Wednesday, August 12, 2020

Chris Interviews Lee Conell about The Party Upstairs


From Chris: I'm feeling quite lucky to have this chance to sit down - or rather, since that's out for a while, exchange emails - with Lee Conell author of The Party Upstairs. Some of you know that aside from being a bookseller, I'm a writer as well, and this is the kind of first novel that’s so good it makes me, when I've got my writing hat on, super-duper jealous. So it's pretty great to have a chance to get the author on the other end of the old typin' machine to dig a little deeper into what makes this book tick.

Here's the elevator pitch (a phrase that will have even more relevance as you read on): Conell takes on an upstairs-downstairs-in-NYC premise centered around the brewing fight between back-at-home-swimming-in-liberal-arts-education-debt Ruby, her meditating-birdwatching-trying-to-avoid-a-mental-breakdown-building-super father Martin, and her grew-up-in-the-penthouse-but-definitely-doesn’t-think-she’s-better-than-you oldest friend Caroline. Over the course of a single day, these tensions boil into a crisis that leaves everyone scarred and changed in one way or another.
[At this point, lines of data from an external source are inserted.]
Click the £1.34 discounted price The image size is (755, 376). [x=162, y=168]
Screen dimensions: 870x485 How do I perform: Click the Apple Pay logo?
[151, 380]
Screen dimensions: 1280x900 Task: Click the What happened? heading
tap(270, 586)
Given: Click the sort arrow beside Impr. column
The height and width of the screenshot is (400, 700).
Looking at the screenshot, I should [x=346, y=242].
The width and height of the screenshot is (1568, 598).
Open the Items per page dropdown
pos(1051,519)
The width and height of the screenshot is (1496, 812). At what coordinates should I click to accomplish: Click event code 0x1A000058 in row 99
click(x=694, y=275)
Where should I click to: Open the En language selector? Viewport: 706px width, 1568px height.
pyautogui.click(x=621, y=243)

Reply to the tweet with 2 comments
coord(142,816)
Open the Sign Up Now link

Chris Lee: Thanks so much for taking the time for this chat. I love that your book is super focused on economics and the realities of how money influences every part of peoples’ lives - these are the big questions of the book, right? - but the at the same time, you’re able to fold that influence really deftly into the character’s lives and relationships – so much so that the realization of it creeps up on them and the reader. How much were you thinking about economics and money as you wrote? What sort of “ah-ha!” money moments did you set out to write about, and did any creep up on you?

Lee Conell:
Those are definitely the big questions of the book, but I think I found those questions as I went. I started with just really wanting to write about the small little power dynamics in an apartment building, hoping that those dynamics might speak to bigger things around class and money, but trying to not pay too much attention to those bigger resonances right away. I knew less about exactly what I was setting out to write than about what I didn’t want to do: As a kid and a young adult, I often felt that a lot of stories and movies around money seemed to deal with either 1) genteel poverty (sorta like “We once had money, now we don’t, but our former wealth makes our story worth telling”), 2) immediately life-threatening poverty (often shown in dramatic, peak-grit fashion), or 3) enormously rich people behaving badly. It felt like, in talking about class and money, certain types of stories were favored or let through over others.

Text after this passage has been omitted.